Mother-Daughter Diaries

            Amy’s August diary ignores half the days, and reports snippets for the other half. The concurrent diary of her mother, Adwina O’Brien Richardson, fills in details and supplies reliable weather reports, a matter of direct bearing on Amy’s daily life. Mother and daughter were among Aroostook County’s influential middle-class women who regarded their family and community responsibilities the way modern women do their professions. They were devoted to their children—supporting their educations, social and athletic endeavors, encouraging their interests in music, art and theater, holding them to a strong work ethic, expecting behavior aligned with Christian morality, and always making time for family fun and recreation. Examining these two diaries offers a useful pause to think about methods for mining matters of history from diaries.[1]

Figure 1. August, 1920, from the diary of Amy Richardson Sweetser, kept on a calendar with a day minder page below the dates. Courtesy of Wayne & Pamela Snow Sweetser collections.

Figure 2. Addie’s “Day by Day a Perpetual Diary” covers 1920-1923. Entries were made horizontally, not vertically. Top, left to right, is 1920. Next row down is 1921 and so on. Courtesy Miriam Hoyt Gregg collection.

Setting, Method

            In 1920, Aroostook County had cars on the roads, but horses remained the premiere power for the dominant industries of farming and logging. A rural place that

identified anywhere beyond the County line as “Outside,” [2] Aroostook was, paradoxically, keenly eager for all the latest Outside offered–everything from farm machinery to ladies’ fashions–and it was surprisingly cosmopolitan in its commercial mentality and cultural priorities. Trains brought north an astonishing array of visitors from Temperance speakers, to circuses and peddlers, to annual Chautauqua Assemblies such as the one Amy and her family enjoyed in August. Figure 3 map identifies their favorite lakes for camping.[3]

Figure 3. Aroostook County. The Sweetser’s favorite lakes identified with red arrows. In 1920, the County had auto roads mostly passable year round, but the best transportation for commerce and passengers was rail. A dense network of railroad lines laced together eastern Aroostook and tied directly to Canada and points south to Boston and beyond. Presque Isle was a crossroads for both local and main line trains. Map courtesy “The Maine Way,” Mainerec.com http://www.mainerec.com/roostook.asp?Category=203&PageNum=203.

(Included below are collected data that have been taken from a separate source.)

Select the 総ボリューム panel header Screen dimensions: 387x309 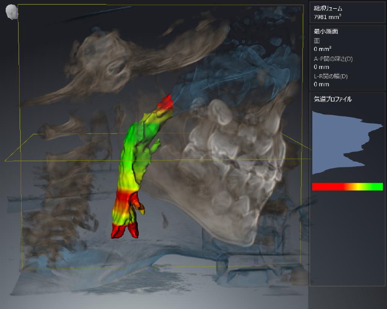tap(328, 9)
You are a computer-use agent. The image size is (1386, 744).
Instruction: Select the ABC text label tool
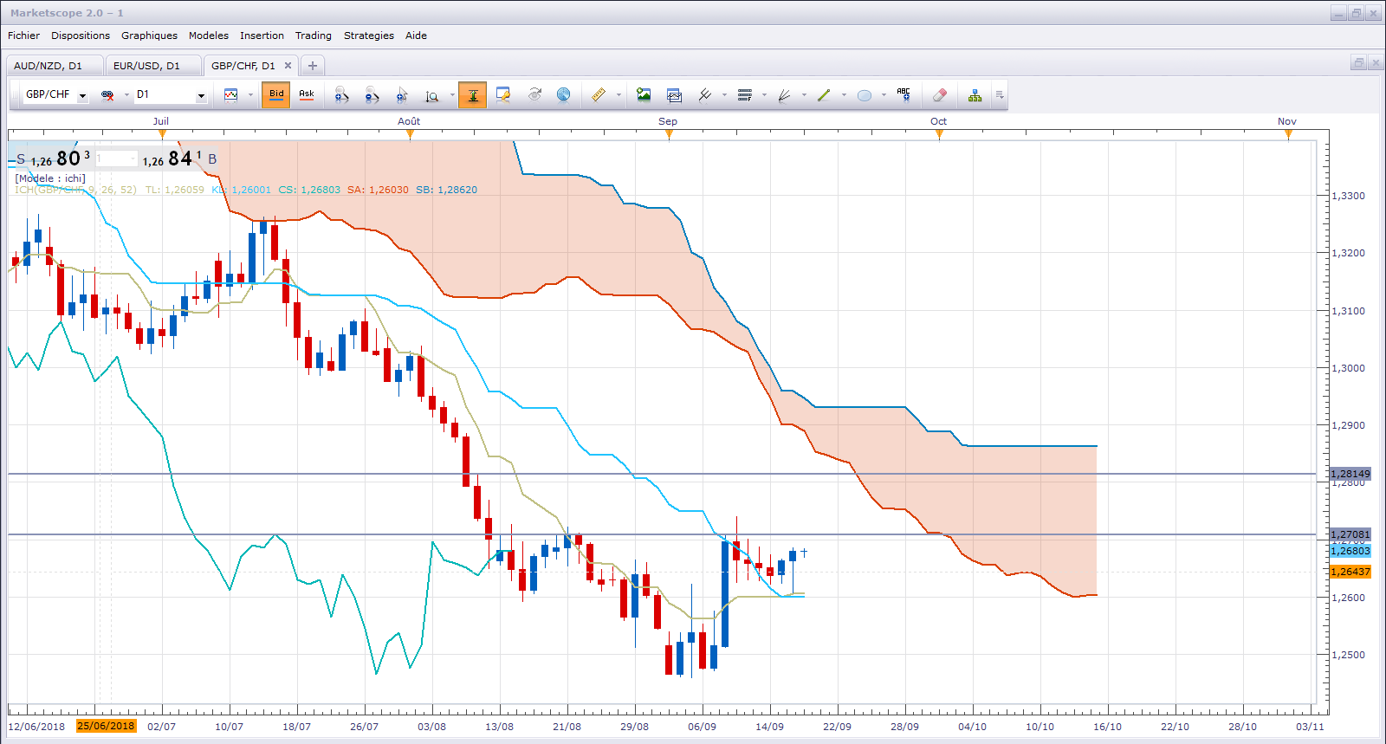903,95
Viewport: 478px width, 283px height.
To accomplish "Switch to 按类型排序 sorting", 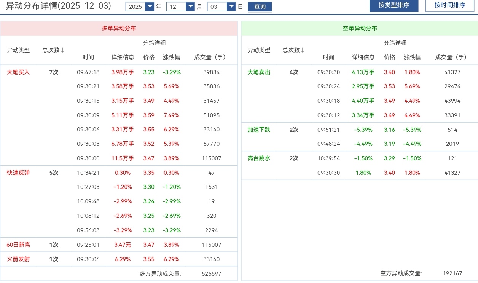I will point(394,5).
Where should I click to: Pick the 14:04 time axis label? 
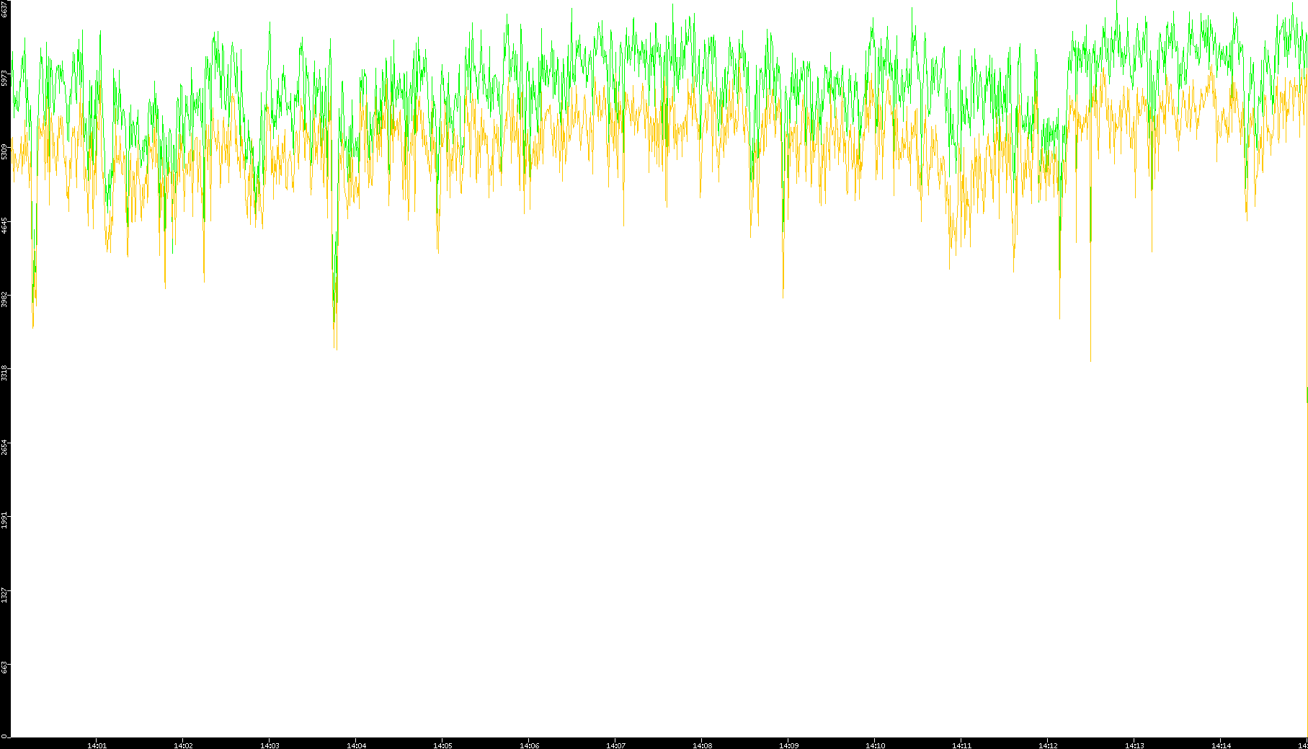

Since the 1970’s, personal narrative theorists and feminist scholars have explored and defined methodologies for using women’s diaries as historical evidence, and as discrete histories in themselves. This ongoing work underscores that reading diaries is a nuanced interplay between the woman who kept the diary and the historian who attempts to understand what is, and what is not, written. More importantly, the experts have given us words and ways to think and talk about women’s diaries. When I study diaries, I am mindful of the following:      

  1. Feminist geography and the influence of place;
  2. Temporal elements–the duality of timeespecially–what Margo Culley calls the “eternal present” where slipping into the diaries makes the past seem like the present;
  3. The so-called “I’s” of a diary wherein the woman who keeps the diary is subject, writer/author, and reader of her own records;
  4. The pasts of ordinary people matter;
  5. Regardless of which fields, theories, or methods historians use, the essential form of history is a story, a narrative which becomes written history, even though we never know the full “reality” of the past.[4]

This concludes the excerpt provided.